Magazine article Musical Times

From the Musical Times 100 and 50 Years Ago

Magazine article Musical Times

From the Musical Times 100 and 50 Years Ago

Article excerpt

The Musical Times, December 1898 WAGNER was not the first to complain of the inanity of the libretti of Italian operas. In 1754 Lord Chesterfield, in the World, wrote as follows: "Were what is called the poetry of it (i.e., of Italian opera) intelligible in itself, it would not be understood by one in fifty of a British audience; but I believe that even an Italian of common candour will confess that he does not understand one word of it. It is not the intention of the thing; for should the ingenious author of the words, by mistake, put any meaning into them, he would, to a certain degree, check and cramp the genius of the composer of the music, who perhaps might think himself obliged to adapt his sounds to the sense; whereas now he is at liberty to scatter indiscriminately, among the kings, queens, heroes and heroines, his adagios, his allegros, his pathetics, his chromatics, and his jiggs."

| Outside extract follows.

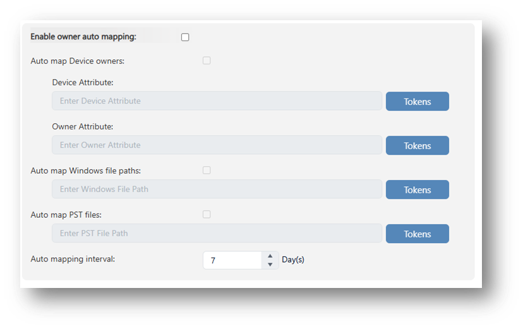Click Tokens next to Windows File Path

click(x=417, y=190)
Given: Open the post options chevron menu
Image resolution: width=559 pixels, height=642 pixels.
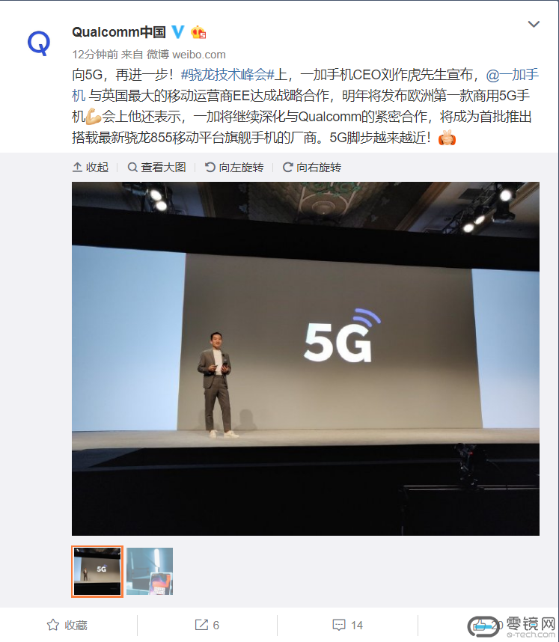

ANOTHER coming man amongst composers? We confess that young von Dohnanyi amazed us the while we were listening to a superb performance of his MS. Pianoforte Quintet at the Hampstead Conservatoire, on the 16th ult. This was our first introduction to the gifted Hungarian pianist as a composer. True, we had heard his effective and masterly cadenzas to Beethoven's fourth Pianoforte Concerto at the Richter concert, but they could hardly be looked upon as independent "compositions". Having listened with rapt attention to this youthful quintet (it was written three years ago), it seems as if we must say straightway: Here is another young man in whom the fire of genius burns, one who, while still a youth, writes as one who has a message to deliver to the world and has learnt how to say it boldly and in a beautiful language. We were both astonished and delighted while the composer-pianist, assisted by Messrs. Peskai, Verbrugghen, Ferir, and Lebell, unfolded his four movements to us; for his music flows with an utter absence of effort - a broad stream of melody, and from a seemingly inexhaustible and original fount of that most rare commodity And his melody is lacking neither in distinction nor charm. His themes breathe now a dignified pathos, now a fervent passion, as in the opening Allegro and the Andante; anon - e.g., in the Scherzo, bright, tuneful, and full of esprit - they sparkle and flash like diamonds in a silver setting; again, they storm with daring impetuosity in unusual rhythms, as in the wonderfully brilliant Finale, which is written in a curious mixture of 5-4 and 6-4 and, later on, 4-4 time. There was not a dull bar in the work. True, the performance, like the music, was very much alive, and full of temperament. Rarely have we heard one equally inspiriting. Herr von Dohnanyi's style recalls that of Brahms, but very faintly; of absolute reminiscences there seem none, while for effectiveness it has few rivals; at any rate, when performed as on this occasion. The composer played the very difficult pianoforte part (by heart) most brilliantly, and the ensemble was excellent.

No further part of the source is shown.